Anyone who expects it look like and work like C-family languages will always
be frustrated and disappointed.

But people who are willing to take a less conventional approach may find that
it opens up cleaner and more elegant ways of doing things. For example, upvar
is not just a workaround - it can support meta-programming techniques which
are not even possible in e.g. Python.

The "Tcl way" is to have a minimal core which just supports running commands
and connecting them together. Everything else is implemented as commands,
including the control constructs, and any command can be redefined. This
flexibility does of course allow things to go wrong in ways that could not
happen in a more restrictive language.

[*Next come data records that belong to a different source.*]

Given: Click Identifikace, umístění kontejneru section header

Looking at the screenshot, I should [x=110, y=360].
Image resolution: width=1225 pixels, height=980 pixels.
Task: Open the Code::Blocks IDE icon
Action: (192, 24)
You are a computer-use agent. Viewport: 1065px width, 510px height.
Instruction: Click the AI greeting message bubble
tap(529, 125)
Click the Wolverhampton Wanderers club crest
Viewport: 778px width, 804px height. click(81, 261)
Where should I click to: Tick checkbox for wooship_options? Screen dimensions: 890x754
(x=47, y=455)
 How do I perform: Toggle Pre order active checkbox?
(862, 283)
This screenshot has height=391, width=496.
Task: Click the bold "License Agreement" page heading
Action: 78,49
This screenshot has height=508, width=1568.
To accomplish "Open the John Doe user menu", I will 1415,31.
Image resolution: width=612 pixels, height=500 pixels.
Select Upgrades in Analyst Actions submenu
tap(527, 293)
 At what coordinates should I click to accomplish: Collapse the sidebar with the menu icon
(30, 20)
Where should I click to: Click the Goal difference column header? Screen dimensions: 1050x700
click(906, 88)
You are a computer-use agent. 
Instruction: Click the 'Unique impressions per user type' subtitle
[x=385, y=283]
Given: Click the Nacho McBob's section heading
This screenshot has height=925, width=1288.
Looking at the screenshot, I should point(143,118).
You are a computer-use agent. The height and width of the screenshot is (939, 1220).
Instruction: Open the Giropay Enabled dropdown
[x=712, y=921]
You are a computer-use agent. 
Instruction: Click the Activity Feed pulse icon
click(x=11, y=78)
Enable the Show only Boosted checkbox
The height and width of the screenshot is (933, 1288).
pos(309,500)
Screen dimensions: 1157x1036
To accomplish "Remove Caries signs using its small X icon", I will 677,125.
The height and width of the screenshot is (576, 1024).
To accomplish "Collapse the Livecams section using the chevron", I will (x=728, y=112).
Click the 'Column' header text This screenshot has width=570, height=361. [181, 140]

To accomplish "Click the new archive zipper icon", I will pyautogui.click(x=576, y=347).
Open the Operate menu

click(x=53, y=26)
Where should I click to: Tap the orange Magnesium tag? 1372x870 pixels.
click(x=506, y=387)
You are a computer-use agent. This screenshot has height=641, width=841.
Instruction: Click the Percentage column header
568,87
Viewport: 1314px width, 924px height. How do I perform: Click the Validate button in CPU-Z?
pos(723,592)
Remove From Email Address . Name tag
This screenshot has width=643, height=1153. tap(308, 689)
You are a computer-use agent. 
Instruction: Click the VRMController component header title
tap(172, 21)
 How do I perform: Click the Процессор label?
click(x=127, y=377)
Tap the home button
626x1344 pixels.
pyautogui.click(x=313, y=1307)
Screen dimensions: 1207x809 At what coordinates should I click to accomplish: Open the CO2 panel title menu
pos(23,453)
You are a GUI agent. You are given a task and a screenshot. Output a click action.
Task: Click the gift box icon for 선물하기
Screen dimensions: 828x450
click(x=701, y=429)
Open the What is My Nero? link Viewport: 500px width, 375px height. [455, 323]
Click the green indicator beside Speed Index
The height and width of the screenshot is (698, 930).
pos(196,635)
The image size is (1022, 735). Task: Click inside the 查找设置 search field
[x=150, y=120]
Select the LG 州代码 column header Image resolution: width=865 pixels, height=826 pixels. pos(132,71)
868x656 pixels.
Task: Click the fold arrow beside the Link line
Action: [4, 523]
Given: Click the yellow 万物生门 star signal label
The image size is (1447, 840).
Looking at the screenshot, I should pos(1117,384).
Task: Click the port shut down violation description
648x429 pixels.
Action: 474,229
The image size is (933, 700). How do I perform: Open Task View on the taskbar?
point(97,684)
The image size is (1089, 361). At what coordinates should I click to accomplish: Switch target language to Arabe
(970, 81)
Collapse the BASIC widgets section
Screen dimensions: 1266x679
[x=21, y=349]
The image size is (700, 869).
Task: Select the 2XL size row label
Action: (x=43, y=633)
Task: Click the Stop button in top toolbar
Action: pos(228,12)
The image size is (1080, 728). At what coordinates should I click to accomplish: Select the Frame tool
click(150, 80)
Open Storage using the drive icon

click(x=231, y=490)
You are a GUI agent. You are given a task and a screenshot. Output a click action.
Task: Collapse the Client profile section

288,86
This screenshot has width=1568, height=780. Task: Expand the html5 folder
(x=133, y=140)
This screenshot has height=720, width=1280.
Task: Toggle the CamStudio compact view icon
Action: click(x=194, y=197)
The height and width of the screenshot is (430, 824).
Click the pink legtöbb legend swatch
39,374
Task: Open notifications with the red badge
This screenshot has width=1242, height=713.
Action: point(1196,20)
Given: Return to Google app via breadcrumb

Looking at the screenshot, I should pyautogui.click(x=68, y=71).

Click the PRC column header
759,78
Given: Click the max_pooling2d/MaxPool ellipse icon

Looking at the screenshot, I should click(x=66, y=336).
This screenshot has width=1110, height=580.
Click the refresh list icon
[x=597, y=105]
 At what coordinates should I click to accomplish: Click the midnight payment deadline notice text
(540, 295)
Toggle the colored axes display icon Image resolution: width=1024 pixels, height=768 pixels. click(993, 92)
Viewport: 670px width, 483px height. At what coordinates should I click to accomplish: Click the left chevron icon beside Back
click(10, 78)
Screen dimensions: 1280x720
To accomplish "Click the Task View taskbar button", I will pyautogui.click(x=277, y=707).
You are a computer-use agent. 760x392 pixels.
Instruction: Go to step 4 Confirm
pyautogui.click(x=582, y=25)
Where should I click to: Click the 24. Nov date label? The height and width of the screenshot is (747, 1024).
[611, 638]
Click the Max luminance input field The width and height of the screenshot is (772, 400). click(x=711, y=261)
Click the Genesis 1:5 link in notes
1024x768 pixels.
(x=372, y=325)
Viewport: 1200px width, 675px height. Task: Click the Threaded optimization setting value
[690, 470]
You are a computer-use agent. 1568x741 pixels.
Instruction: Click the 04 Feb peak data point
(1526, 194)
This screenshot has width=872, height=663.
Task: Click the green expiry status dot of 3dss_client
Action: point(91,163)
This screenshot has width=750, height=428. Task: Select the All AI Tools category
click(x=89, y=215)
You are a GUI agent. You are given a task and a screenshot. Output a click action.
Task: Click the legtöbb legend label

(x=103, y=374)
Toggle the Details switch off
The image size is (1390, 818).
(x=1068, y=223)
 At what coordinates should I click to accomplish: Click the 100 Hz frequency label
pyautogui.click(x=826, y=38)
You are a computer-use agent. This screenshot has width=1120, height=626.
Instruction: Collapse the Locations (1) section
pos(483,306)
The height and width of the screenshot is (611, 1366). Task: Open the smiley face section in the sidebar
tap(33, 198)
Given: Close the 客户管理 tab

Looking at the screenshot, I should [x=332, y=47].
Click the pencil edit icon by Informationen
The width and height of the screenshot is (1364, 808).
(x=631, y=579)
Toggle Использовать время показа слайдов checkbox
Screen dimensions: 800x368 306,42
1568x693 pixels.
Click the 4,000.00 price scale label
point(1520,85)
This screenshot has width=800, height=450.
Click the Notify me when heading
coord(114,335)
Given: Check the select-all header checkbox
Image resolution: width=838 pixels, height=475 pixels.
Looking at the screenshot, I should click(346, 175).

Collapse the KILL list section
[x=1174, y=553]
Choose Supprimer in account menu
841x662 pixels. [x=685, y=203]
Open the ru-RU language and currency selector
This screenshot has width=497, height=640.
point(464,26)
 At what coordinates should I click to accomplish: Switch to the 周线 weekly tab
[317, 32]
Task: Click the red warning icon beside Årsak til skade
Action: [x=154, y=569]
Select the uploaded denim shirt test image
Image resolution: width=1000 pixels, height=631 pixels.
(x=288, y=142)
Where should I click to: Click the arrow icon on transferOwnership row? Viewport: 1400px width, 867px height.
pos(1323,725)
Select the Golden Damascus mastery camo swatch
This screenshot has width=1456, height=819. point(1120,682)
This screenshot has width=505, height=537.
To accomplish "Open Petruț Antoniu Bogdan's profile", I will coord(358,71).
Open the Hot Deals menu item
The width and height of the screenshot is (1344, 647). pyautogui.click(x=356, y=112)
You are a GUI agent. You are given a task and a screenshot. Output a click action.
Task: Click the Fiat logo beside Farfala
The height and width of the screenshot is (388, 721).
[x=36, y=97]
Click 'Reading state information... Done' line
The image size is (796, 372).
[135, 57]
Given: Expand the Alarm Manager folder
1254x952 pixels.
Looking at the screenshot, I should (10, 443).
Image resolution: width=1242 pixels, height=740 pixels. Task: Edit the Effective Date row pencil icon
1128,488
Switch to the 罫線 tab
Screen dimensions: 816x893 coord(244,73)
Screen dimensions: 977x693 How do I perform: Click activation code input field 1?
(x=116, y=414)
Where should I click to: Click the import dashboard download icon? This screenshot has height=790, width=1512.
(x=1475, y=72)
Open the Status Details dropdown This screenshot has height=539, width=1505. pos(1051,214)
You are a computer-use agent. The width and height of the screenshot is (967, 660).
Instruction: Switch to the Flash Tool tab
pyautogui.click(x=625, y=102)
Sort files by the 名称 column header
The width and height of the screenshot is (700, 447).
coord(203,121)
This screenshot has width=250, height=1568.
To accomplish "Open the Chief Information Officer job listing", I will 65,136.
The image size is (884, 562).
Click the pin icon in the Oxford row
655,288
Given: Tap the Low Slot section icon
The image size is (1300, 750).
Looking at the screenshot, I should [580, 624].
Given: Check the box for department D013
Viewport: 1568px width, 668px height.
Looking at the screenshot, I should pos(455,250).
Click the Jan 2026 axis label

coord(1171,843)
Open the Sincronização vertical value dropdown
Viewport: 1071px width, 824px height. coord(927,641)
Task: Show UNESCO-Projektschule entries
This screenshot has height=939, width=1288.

But it also provides an adaptability
that is hard to give up once you get used to it.

------
_ph_
Tcl is great as an extension language for applications. There are several
reasons for this. The most obvious one is the syntax. A Tcl function call
looks how a normal command typed on the shell would look like. You quote
variables, not values. So any Tcl function can invoked by the user as easily
as you would have in a command interpreter. Consequently, Tcl is used in many
applications for command input/scripting. Especially in chip design, which Tcl
was created for (Tool Control Language). Tcl is also easy to link into your
executable. Finally, and RMS won't like that, Tcl being BSD-licensed means,
that there are no challenging license terms for including it in closed-source
projects, as most commercial applications.

------
_kst_
"For these reasons, the GNU project is not going to use Tcl in GNU software.
Instead we want to provide two languages, similar in semantics but with
different syntaxes. One will be Lisp-like, and one will have a more
traditional algebraic syntax."

The Lisp-like language is Guile, an implementation of Scheme. Was the "more
traditional" language ever defined or implemented?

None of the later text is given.